Ear disease is the most common condition in pets. The medical name for inflammation of the outer ear canal is ‘OTITIS EXTERNA”. It is estimated that up to 20% of the dog population is affected by this disease.

Causes of ear disease:

  • Allergies –either to food or something they either inhale or that contacts their skin

  • Parasites – the ear mite, is a common cause of ear problem in cats, but less common in dogs. However, some dogs are hypersensitive to the mites and their itching can be intense, they scratch so much they severely traumatize the ear.

  • Ear infections – numerous types of bacteria and yeast. The normal, healthy ear has a good defense against these organisms, but if the ear environment changes due to allergies, hormone abnormalities, or moisture, the bacteria and yeast can greatly multiply and break down defenses.  
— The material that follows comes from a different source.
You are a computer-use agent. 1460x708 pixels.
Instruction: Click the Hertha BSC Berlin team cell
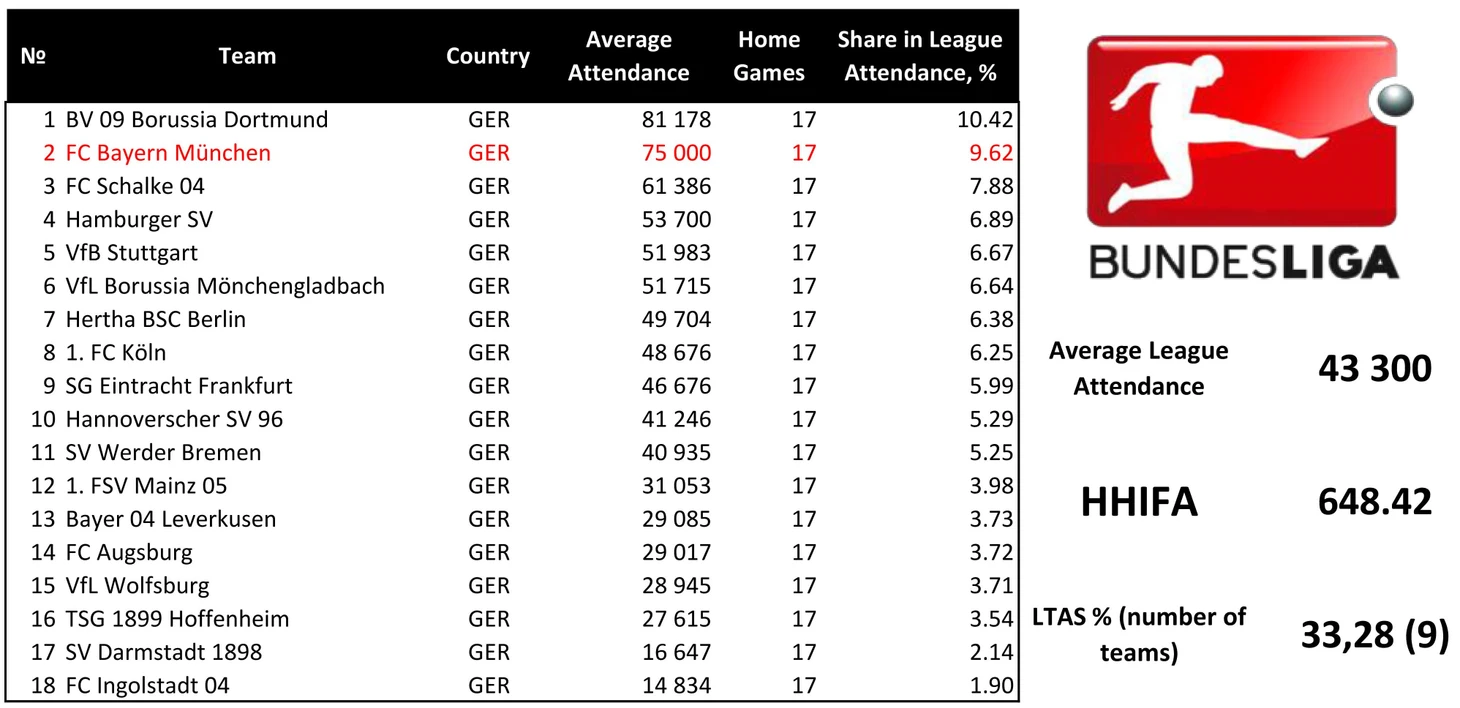pyautogui.click(x=155, y=320)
  • Foreign bodies – plant awns (those little stick-tights) that cling to clothes and dogs fur, can sometimes enter the ear canal. Their presence causes irritation, the dog scratches and results in a traumatized, infected ear. *When you groom your dog after a walk, be sure to check the ears, too!

  • Trauma- self inflicted trauma due to scratching.

  • Hormonal Abnormalities – deficiencies or excesses of various hormones can result in skin and ear problems. Thyroid hormone, adrenal gland, and sex hormones all influence the health of the skin and ears.

  • Ear Environment – bacteria and yeast could not ask for a better environment to live in than a warm, dark, moist ear canal. Dogs with heavy, floppy ears may have ear problems due to the excess moisture that builds up in their ears.

  • Other Causes – there are various rare hereditary diseases that occur in different breeds or lines and affect ears.

The key to healthy ears is to keep them clean and dry. Check your dog`s ears weekly. A slight amount of waxy buildup may be present in normal ears. If your dog swims a lot or has a history of ear disease, routine cleaning is recommended.

REMEMBER: If your dog is showing discomfort, the ears have a bad smell, or the ear canals look abnormal, do not delay in contacting your veterinarian. If your dog has a ruptured eardrum, some ear cleansers and medications could do more harm than good.